Updated at 2:55 pm PT on 10/31/19 with comment from a Facebook spokesperson.

Some of the plaintiffs lawyers who reached a sweeping settlement with Facebook Inc. earlier this year that forced changes in how the company allows advertisers to target promotions for housing, employment and credit opportunities sued the company again claiming it still allows advertisers for financial services to discriminate against women and older users.

Facebook in March agreed to create a separate portal for advertisers hoping to publish housing, employment and credit advertisements, or HEC, on Facebook, Instagram or Messenger as part of deal to settle multiple civil rights suits brought across the country.

On Thursday lawyers who had been involved in the earlier litigation—a group including counsel from Outten & Golden, Handley Farah & Anderson, Aqua Terra Aeris Law Group and the Law Office of William Most—filed suit against Facebook in U.S. District Court for the Northern District of California claiming that the company violates California's Unruh Civil Rights Act. The complaint maintains that the company continues to allow advertisers for financial services besides credit products—services including bank accounts, insurance, financial services consulting and investment—to exclude women and older people from receiving promotions.

"Due to Facebook's discriminatory practices, millions of older and female Facebook users have been denied the opportunity to receive valuable advertisements about financial services opportunities that advertisers sent to younger persons and men, and to pursue those financial services opportunities within and outside of Facebook," wrote the plaintiffs lawyers, led by Outten & Golden's Peter Romer-Friedman. "As a result, Facebook intentionally denied its own users the full and equal accommodations, advantages, facilities, and services of Facebook, and it aided and abetted numerous financial services companies in denying Facebook's users the full and equal accommodations, advantages, facilities, and services of those financial services companies," they wrote.

The suit seeks to certify a class of women and people over 40 who use Facebook that were excluded by financial services advertisers over the past three years, aside from those who informed Facebook that they didn't want to receive financial services ads.

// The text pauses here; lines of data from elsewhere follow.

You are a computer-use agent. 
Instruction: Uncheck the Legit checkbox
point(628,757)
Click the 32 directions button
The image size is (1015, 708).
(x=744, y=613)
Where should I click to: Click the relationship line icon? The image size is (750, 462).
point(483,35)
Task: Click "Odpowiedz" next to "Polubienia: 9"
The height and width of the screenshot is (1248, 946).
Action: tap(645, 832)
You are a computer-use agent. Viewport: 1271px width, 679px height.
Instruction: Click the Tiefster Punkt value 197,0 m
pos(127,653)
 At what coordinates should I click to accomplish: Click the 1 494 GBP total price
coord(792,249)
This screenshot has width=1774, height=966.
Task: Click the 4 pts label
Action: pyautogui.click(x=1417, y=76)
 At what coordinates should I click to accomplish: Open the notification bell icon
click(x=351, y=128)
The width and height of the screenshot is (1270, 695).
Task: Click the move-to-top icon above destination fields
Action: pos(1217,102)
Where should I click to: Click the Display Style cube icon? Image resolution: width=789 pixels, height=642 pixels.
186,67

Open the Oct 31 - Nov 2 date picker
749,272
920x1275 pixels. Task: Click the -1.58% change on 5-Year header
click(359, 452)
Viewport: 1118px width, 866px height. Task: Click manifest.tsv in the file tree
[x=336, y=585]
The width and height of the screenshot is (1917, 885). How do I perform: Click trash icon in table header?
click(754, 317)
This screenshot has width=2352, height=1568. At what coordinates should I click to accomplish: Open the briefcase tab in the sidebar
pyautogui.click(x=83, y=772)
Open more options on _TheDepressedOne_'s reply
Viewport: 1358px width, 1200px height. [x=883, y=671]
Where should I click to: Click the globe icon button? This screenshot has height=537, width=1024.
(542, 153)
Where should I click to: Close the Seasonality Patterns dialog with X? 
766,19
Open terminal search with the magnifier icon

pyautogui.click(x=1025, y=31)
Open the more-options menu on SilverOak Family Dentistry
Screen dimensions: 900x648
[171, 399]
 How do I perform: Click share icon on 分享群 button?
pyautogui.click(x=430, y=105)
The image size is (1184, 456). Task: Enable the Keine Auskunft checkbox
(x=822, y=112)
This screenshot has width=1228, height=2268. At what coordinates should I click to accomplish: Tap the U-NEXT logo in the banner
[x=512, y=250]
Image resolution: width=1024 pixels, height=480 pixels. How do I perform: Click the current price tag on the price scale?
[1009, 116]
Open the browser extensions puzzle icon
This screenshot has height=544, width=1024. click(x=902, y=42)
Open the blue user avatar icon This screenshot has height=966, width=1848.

The lawsuit seeks an injunction barring Facebook from allowing financial services advertisers to exclude women and older users going forward and disgorgement of any profits from ads that allowed companies to exclude women and older people.

A Facebook spokesperson said the company is reviewing the complaint. "We've made significant changes to how housing, employment and credit opportunities are run on Facebook and continue to work on ways to prevent potential misuse," the spokesperson said in an email. "Our policies have long prohibited discrimination and we're proud of the strides we're making in this area."

Romer-Friedman said in a phone interview Thursday that the plaintiffs team has been monitoring Facebook's advertising practices over the past three years. He said the company has eliminated the ability for advertisers to target ads in a discriminatory manner for credit products since September, but the same is not true for other financial services products.

"There's a much broader range of financial services being advertised on Facebook aside from credit where there appear to be no rules," Romer-Friedman said. "We're not talking about shampoo, here. We're talking about things that matter to whether people can have economic opportunity."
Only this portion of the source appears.